# [Passage given]
++++++++

THANKSGIVING THOUGHTS

Thursday, Thanksgiving Day, 8;30 AM.  40 degrees F, wind W, light with occasional stronger gusts.  The sky is mostly overcast with stratospheric thin, gray clouds but the sun is struggling to shine through.  There is considerable haze over Madeline Island and the barometer again predicts rain but I think it is a weak front.  I will not hunt today, as Joan needs help with getting ready for guests.
    It has been a weird deer season.  Yesterday afternoon was beautiful, sunny, the barometer bumping up off the bottom for a change and the wind was quiet for once.  So, I went and sat in my tree stand for a couple of hours until almost dark.  I saw nothing, except for a silent blue jay that swooped down and put a couple of kernels of corn in his craw and flew off again, without so much as uttering a thank you.  Yet on my way back to the truck there were fresh deer tracks on the logging road,  only about 100 feet from where I had been ensconced.  The deer had taken little, mincing steps…not running, not in any hurry, just ambling along.  How could I  not have seen or heard them?  I was facing the opposite direction, but even so!  Maybe I dozed off for a few minutes, I  don’t know.  Oh,  well…
    Thanksgiving is my absolute favorite holiday, as it has no real ideology except thankfulness and family.  And there is nothing wrong with an occasional feast day, despite PETA attempting to spoil it all by accusing us of killing and eating turkeys, those “intelligent, sensitive creatures,” and attempting, like all tyrannical entities, to turn children against their parents.  You would think we were all cannibals for consuming farm turkeys, which are about as intelligent and sensitive as a fence post.

++++++++

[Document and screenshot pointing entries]
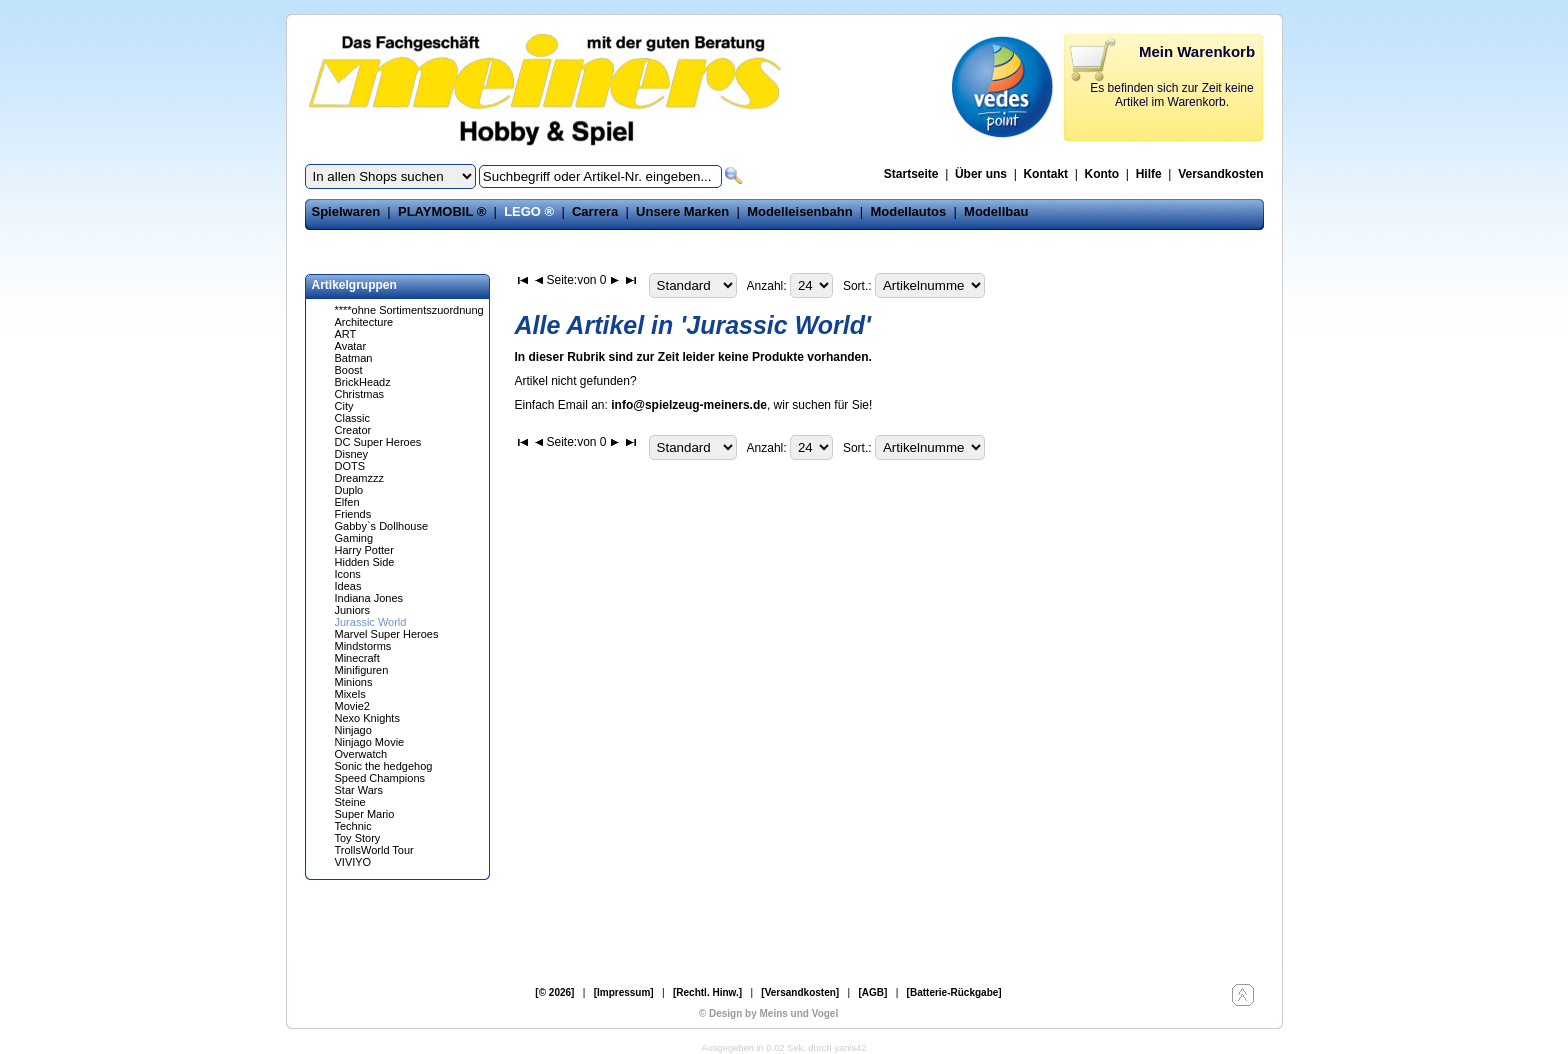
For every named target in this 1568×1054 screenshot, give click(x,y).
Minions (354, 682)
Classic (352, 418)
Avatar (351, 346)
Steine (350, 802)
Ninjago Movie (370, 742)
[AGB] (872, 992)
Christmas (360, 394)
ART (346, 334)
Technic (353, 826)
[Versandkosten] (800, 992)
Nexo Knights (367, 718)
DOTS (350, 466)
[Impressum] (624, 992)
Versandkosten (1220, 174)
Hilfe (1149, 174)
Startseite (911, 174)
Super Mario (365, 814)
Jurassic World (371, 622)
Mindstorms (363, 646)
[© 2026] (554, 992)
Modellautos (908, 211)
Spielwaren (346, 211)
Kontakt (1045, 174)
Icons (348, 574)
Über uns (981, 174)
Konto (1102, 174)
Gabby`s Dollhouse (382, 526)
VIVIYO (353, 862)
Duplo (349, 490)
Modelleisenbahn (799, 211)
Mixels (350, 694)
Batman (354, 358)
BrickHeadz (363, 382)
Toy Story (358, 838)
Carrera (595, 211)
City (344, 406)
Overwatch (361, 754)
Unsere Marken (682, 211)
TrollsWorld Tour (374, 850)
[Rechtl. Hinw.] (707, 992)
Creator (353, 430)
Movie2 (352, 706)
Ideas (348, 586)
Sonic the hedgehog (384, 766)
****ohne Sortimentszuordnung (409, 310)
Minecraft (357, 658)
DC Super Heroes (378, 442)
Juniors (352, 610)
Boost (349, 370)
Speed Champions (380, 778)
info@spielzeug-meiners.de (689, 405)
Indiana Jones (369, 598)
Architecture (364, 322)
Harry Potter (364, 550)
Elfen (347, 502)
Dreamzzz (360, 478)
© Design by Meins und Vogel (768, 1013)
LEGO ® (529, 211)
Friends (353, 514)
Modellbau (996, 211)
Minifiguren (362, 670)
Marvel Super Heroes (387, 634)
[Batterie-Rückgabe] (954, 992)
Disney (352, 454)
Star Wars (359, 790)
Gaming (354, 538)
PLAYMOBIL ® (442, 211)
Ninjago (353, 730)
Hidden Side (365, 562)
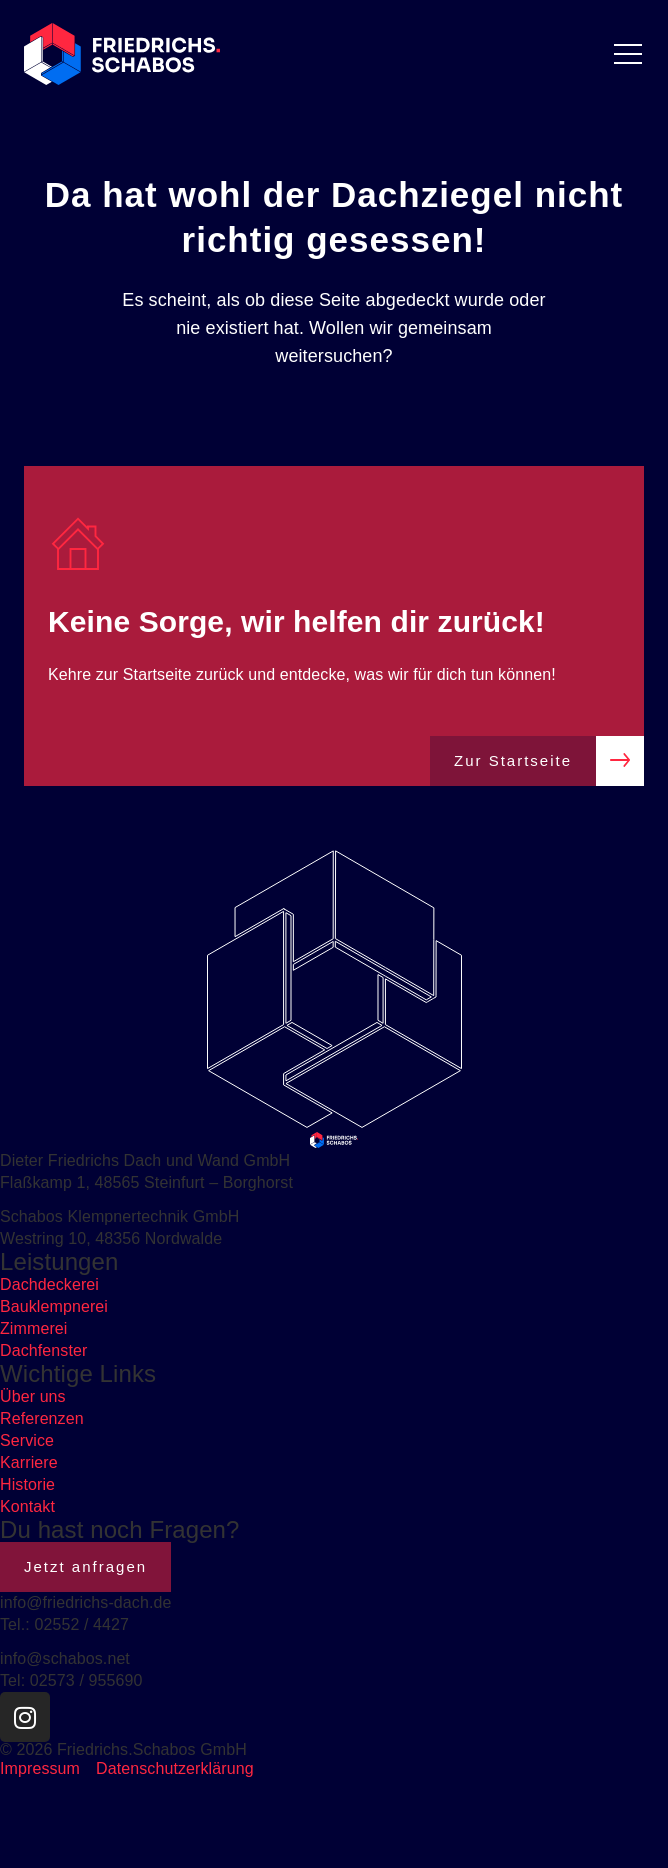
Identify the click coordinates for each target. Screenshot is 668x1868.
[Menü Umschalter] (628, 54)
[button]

++++++++

# [Required tasks]
a - Decide whether each statement agrees with the Thanksgiving passage, answering yes or no and quoting the words that settle it: (i) The writer plans to go hunting on Thanksgiving Day. (ii) The fresh deer tracks were about 100 feet from where the writer had been sitting. (iii) The writer favors Thanksgiving because it has no real ideology except thankfulness and family.
b - Please carry the Thanksgiving passage forward from its final sentence.

# [Results]
a -
(i) No: "I will not hunt today, as Joan needs help with getting ready for guests."
(ii) Yes: "only about 100 feet from where I had been ensconced."
(iii) Yes: "Thanksgiving is my absolute favorite holiday, as it has no real ideology except thankfulness and family."

b -
    But, PETA and other crazies aside, Thanksgiving is a day to enjoy  life and family, and to celebrate our freedom and good fortune.  We will not be with family again this year, but perhaps next year we can gather children and grandchildren under one roof again somewhere in this great country; as for today, we will do what many others will do also.  We will gather a surrogate family for the feast, a few other lonely soles far from their families, and we will give thanks and celebrate.  Have you ever noticed that Americans are very good at gathering themselves together, becoming a family when the occasion calls for it?  I don’t believe most other cultures are very prone to do that.  Tribal societies do that quite well; I see our Indian neighbors doing it all the time.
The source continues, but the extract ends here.